I feel that my misfortune has injured me all over the country; therefore it will be best that I retire from before the public at present. It will hurt the Atlantic for me to appear in its pages, now. So it is my opinion and my wife's that the telephone story had better be suppressed. Will you return those proofs or revises to me, so that I can use the same on some future occasion?
It seems as if I must have been insane when I wrote that speech and saw no harm in it, no disrespect toward those men whom I reverenced so much. And what shame I brought upon you, after what you said in introducing me! It burns me like fire to think of it.
The whole matter is a dreadful subject—let me drop it here—at least on paper.
Penitently yrs,
MARK.
Howells sent back a comforting letter. “I have no idea of dropping
you out of the Atlantic,” he wrote; “and Mr. Houghton has still
less, if possible. You are going to help and not hurt us many a
year yet, if you will.... You are not going to be floored by it;
there is more justice than that, even in this world.”
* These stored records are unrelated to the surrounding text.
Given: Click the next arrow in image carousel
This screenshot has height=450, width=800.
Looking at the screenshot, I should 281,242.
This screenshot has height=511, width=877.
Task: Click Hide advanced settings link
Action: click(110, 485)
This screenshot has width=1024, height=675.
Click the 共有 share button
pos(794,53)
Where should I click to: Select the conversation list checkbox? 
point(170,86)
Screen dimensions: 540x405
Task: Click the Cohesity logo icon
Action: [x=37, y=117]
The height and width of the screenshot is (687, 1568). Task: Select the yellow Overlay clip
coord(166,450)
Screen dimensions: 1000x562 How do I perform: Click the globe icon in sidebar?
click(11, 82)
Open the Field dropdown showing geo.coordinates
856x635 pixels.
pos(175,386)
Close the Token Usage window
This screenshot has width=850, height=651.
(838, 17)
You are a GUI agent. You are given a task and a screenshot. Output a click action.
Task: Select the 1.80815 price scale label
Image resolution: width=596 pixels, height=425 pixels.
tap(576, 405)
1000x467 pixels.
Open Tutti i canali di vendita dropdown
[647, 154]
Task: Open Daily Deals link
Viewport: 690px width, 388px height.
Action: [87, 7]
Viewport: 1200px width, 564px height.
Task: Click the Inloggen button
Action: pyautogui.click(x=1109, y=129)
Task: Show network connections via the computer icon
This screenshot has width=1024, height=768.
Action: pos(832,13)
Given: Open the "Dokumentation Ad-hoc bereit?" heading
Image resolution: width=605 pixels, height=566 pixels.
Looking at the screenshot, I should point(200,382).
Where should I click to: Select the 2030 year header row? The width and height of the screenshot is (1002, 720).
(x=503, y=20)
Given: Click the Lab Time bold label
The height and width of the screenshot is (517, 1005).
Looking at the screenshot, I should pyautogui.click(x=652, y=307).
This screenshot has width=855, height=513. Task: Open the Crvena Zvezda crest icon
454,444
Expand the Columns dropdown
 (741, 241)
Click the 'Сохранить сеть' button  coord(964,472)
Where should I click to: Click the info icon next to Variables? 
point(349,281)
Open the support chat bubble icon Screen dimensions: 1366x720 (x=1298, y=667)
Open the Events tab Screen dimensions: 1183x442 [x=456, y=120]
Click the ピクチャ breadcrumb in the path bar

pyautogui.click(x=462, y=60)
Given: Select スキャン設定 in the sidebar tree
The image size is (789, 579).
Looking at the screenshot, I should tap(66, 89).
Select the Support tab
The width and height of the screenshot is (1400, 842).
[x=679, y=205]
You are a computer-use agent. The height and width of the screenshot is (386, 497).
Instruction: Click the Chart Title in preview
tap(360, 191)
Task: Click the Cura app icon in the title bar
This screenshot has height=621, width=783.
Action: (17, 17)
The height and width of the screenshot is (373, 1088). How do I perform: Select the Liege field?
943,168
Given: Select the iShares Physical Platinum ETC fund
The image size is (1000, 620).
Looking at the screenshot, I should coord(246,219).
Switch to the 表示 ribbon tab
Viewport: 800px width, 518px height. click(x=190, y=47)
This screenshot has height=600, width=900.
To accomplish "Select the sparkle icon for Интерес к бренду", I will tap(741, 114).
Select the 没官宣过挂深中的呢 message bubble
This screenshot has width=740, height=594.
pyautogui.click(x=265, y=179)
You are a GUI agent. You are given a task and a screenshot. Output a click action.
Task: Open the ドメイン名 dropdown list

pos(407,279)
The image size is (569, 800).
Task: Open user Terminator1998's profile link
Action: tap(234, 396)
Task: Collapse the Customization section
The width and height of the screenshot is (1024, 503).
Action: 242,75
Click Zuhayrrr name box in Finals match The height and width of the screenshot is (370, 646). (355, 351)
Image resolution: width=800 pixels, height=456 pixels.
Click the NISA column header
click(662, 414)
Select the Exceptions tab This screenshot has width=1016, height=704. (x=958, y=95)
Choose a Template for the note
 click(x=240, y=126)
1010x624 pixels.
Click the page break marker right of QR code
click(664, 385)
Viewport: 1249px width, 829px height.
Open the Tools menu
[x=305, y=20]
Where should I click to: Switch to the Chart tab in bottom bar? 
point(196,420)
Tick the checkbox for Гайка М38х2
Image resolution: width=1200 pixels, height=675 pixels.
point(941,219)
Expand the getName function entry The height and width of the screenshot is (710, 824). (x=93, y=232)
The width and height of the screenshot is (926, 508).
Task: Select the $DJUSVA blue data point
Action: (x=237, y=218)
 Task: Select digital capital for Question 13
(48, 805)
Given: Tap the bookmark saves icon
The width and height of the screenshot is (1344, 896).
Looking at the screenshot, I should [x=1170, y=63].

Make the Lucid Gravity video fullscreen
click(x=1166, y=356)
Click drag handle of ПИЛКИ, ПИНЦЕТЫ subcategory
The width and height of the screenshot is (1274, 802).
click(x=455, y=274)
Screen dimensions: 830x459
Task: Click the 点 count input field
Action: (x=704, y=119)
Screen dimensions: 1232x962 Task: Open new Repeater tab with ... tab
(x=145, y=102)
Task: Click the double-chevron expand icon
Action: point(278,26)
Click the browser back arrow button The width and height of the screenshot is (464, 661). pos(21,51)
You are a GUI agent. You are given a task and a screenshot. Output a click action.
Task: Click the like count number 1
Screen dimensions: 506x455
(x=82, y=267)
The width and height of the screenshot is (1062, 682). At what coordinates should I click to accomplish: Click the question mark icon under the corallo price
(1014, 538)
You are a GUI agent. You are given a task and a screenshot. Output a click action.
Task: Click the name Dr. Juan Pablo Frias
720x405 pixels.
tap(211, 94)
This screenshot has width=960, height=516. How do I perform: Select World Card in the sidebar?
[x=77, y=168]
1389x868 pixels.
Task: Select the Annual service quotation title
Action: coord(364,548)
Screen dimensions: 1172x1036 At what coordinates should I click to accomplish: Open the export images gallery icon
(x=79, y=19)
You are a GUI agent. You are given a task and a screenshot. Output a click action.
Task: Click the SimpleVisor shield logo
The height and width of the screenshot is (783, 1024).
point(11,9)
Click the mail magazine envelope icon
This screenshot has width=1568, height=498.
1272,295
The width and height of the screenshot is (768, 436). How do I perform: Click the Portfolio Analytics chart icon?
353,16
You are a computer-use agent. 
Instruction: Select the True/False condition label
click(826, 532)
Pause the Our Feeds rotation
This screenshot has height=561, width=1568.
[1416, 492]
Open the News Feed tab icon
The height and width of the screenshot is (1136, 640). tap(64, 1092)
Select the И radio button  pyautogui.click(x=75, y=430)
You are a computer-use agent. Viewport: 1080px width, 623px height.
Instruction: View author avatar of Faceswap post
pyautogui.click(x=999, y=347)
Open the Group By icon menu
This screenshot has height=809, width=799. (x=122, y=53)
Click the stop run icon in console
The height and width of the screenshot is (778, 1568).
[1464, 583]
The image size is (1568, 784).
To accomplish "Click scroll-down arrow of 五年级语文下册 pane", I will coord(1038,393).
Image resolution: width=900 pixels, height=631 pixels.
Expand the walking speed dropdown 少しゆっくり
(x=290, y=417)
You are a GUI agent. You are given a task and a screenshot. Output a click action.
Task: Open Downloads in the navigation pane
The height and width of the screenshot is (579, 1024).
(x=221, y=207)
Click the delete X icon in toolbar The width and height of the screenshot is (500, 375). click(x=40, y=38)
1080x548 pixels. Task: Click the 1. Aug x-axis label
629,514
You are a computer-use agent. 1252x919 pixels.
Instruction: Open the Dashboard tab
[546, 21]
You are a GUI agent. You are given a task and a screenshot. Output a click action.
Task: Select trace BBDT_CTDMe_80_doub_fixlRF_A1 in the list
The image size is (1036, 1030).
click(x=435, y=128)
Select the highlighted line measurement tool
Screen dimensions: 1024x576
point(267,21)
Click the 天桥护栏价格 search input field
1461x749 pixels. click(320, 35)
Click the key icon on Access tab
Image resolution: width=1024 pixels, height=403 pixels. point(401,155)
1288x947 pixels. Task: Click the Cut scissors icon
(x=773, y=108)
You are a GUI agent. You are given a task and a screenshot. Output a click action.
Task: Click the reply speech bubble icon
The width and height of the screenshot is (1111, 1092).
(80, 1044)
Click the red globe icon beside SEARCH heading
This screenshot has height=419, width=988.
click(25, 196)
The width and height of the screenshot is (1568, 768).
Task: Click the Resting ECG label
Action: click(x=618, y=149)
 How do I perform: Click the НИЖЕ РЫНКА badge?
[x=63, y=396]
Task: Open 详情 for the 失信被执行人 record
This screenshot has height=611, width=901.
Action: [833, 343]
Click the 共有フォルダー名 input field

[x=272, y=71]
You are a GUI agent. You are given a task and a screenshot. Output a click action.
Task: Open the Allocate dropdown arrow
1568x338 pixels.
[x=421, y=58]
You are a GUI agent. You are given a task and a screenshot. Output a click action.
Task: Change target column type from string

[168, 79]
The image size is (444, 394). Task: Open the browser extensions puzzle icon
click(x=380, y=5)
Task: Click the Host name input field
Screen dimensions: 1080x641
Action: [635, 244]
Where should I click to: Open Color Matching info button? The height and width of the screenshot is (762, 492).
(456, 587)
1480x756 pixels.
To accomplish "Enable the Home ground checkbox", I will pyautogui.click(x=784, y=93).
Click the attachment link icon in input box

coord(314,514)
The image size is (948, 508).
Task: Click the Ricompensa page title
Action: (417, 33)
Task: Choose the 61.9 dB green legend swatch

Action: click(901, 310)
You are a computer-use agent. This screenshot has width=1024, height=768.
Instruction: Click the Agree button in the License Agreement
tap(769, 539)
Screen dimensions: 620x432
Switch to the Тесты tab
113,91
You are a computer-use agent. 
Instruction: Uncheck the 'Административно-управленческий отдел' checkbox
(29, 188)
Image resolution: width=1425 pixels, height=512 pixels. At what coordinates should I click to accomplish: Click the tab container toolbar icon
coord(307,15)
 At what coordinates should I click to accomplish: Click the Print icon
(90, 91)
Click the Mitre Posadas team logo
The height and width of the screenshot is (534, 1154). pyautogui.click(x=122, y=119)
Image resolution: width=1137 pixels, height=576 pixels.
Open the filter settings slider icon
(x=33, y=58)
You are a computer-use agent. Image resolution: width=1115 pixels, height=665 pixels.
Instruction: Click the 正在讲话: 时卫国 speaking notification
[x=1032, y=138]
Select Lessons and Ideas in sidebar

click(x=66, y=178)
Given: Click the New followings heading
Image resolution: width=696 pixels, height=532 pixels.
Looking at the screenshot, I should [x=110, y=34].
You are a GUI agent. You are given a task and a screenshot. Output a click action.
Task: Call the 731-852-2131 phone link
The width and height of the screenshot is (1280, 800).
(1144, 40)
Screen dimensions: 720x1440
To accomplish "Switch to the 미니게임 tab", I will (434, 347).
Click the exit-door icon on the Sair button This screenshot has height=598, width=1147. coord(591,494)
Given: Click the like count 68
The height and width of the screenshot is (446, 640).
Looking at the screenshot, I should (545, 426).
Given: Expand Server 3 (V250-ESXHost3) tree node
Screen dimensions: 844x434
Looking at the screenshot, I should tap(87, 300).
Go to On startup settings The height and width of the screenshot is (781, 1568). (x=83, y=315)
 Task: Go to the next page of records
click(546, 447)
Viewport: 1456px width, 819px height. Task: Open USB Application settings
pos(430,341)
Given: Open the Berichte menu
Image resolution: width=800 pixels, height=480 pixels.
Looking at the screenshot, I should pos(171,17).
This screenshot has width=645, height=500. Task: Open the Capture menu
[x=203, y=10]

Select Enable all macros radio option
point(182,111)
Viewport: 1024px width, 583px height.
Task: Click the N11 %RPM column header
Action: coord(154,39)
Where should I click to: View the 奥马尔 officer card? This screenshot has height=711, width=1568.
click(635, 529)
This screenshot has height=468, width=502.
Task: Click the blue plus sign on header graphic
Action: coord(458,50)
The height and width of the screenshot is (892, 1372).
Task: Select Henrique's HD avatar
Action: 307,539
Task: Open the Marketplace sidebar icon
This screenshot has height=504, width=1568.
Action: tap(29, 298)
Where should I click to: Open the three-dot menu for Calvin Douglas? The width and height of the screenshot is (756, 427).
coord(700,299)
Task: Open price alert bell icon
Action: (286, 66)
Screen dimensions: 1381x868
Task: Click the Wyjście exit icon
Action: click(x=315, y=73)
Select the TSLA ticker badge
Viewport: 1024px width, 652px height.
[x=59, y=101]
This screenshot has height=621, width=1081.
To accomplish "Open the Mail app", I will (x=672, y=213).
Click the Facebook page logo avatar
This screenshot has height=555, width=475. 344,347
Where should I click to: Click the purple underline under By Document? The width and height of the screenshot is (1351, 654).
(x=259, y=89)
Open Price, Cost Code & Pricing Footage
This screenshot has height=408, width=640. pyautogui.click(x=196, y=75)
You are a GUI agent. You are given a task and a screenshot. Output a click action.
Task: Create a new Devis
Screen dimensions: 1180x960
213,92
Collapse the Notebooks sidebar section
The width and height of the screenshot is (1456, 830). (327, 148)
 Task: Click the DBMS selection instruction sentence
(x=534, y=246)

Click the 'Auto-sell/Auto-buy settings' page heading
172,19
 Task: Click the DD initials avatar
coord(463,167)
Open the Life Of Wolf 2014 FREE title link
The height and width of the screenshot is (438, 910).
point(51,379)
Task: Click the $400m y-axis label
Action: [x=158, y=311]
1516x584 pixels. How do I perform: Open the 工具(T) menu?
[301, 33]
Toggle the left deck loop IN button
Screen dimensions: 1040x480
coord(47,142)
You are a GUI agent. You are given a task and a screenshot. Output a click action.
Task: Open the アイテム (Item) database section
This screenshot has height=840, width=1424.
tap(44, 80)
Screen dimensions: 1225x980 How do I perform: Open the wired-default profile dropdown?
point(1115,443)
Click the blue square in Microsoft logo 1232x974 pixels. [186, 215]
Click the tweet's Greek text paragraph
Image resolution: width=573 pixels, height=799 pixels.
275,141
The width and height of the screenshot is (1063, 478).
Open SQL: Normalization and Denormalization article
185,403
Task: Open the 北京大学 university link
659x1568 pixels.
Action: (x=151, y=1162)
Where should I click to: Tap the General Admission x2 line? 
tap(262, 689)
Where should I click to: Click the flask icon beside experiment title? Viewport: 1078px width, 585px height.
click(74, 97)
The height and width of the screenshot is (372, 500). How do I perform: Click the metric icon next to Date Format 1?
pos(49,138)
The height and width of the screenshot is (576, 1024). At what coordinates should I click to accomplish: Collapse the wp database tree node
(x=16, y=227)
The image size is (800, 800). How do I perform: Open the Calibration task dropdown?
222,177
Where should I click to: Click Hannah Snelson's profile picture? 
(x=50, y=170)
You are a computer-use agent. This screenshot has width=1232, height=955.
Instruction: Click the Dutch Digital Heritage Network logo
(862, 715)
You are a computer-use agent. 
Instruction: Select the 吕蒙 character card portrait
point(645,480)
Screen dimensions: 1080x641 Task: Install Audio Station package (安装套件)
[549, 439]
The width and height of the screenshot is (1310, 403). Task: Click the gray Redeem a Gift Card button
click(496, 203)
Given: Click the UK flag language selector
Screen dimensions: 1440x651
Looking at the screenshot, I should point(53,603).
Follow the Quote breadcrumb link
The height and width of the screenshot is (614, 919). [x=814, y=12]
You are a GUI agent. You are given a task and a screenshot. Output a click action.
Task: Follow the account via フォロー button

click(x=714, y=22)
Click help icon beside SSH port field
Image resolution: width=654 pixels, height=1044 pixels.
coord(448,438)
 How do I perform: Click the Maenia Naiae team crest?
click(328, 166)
Howells added that Charles Elliot Norton had expressed just the
right feeling concerning the whole affair, and that many who had not
heard the speech, but read the newspaper reports of it, had found it
without offense.
Clemens wrote contrite letters to Holmes, Emerson, and Longfellow,
and received most gracious acknowledgments. Emerson, indeed, had
not heard the speech: His faculties were already blurred by the
mental mists that would eventually shut him in. Clemens wrote again
to Howells, this time with less anguish.